Life in Colour
π¨✨Life in Colour✨π¨
For a while,
Life inside was pretty dark
Recently, with people and places,
I’m finding my spark
For a while,
I could only see in black and white
Beginning to see life in colour again
Getting brand new sight
I was afraid for a while
The switch was off for good
Now I’m beginning
to feel less misunderstood
People can wear pain,
spreading darkness that can destroy
My body starting to learn
Life is safe now to enjoy
Letting down the wall
That was intended to protect
Because if I keep it up
My pain will inflict and project
Opening up to
New paths of possibility
Allowing myself to
Enjoy creating this new reality
———————
This year I’ve been hurt pretty bad. And the hurt brought up more hurt I was suppressing for years.
Last week was a big one. Lots of different adventures all rolled into a few days.
One of the stand out parts for me was the Rally for Women's Safety in Derry at the Guildhall.
What a turn out!
Some of the stats they shared at the rally were 85 - 90% of woman know their abusers. And 98% of women experience some sort of mental, emotional, sexual or physical abuse in their lives.
Madness!
Some of my closest friends have daughters of their own now and recently we have been talking about our own experiences growing up. Some of us have experienced abuse, others say it’s sad when they say “I’m lucky I have not been abused.”
My own life experiences make me passionate about this topic. And about the need for changing patterns and perspectives around how we raise young people today no matter what their gender.
The current system hasn’t been working for many people across the board. Things that happened to me in my past and this year I believe are all intertwined. All related to my own self worth and self beliefs.
I believe the mental health crisis today is very much connected to the systems we live in and the environment we are surrounded by.
Which is why, even though I have started this week’s blog on a heavy note. I am actually really excited to be part of groups and see people online and offline exploring how we might change the conversation and shift the needle so that we can create systemic shift around the mental health conversation for all.
Exploring my heritage in Malta this week has made me reflect on all the events that have happened in the lives of our lineage to get us to where we are today.
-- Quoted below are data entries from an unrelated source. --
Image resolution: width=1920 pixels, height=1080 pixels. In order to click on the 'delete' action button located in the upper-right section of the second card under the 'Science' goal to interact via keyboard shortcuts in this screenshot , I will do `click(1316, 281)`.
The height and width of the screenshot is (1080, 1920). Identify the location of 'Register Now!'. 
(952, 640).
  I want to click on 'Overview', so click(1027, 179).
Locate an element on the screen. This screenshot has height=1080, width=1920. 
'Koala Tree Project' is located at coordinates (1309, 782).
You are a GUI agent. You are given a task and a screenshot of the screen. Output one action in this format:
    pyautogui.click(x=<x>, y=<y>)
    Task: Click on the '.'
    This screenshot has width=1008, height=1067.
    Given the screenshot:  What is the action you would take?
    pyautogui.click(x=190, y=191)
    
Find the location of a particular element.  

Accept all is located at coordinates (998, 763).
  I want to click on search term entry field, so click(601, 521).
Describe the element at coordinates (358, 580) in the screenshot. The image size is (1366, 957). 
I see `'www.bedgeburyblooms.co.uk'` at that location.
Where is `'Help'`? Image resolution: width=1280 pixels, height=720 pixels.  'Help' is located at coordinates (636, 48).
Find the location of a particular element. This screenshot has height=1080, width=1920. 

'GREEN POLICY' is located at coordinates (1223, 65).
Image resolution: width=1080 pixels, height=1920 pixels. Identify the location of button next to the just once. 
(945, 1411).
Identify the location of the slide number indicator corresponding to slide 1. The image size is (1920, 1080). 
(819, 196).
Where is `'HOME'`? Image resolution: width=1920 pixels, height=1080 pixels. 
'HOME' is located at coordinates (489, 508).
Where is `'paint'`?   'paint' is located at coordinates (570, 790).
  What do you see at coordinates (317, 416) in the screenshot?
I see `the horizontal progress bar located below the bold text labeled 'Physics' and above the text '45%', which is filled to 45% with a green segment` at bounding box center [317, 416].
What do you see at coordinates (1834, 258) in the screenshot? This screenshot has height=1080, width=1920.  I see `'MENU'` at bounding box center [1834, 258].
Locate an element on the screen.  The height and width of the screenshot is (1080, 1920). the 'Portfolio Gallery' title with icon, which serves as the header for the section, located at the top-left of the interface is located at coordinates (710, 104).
The bad and the good.
In generations gone by, up until recently, life was very different for all involved and this has had an impact on the society we live in.
For me, it creates an understanding for why we are where we are and if we look at it through different lenses it can actually give us tools for change.
My Great Great Grandfather left this tiny island in the 1800s. How has the world changed since he lived in it? He didn’t get to return here ever again after reaching Ireland.
“Getting on with it.” Repressing. Fractured nervous systems have been a product of historical norms.
Now we have the chance to create more regulated internal and external systems moving forward.
Learning the knowledge and skills to release what has been weighing us down so that we can live more resourceful, connected lives.
I wouldn’t wish some of my experiences on my worst enemy but to be honest my darkness has been some of my biggest learnings. This year has opened my eyes to so much and while I do say at times, being blissfully unaware can be nice, I am very glad this year has given me the chance to start to release the emotional baggage I’ve been carrying around for a very long time.
There are still a few wee shadows lurking and I’m sure as I continue on this life I will keep learning how to process things hiding in the dark.
I am under no illusion that this world still has a lot of darkness. But I am excited that in certain places the narrative around how we look after ourselves and how we look after others is shifting.
There are lots of different strokes for different folks on how people choose to process. For me, Breathwork and Meditation were game changers on this path. So I’m excited to continue to create spaces with The Whole Human Hub to support shifting the needle.
The world was pretty dark inside my head for a long time. I’m really excited to be seeing life in all its different colours again.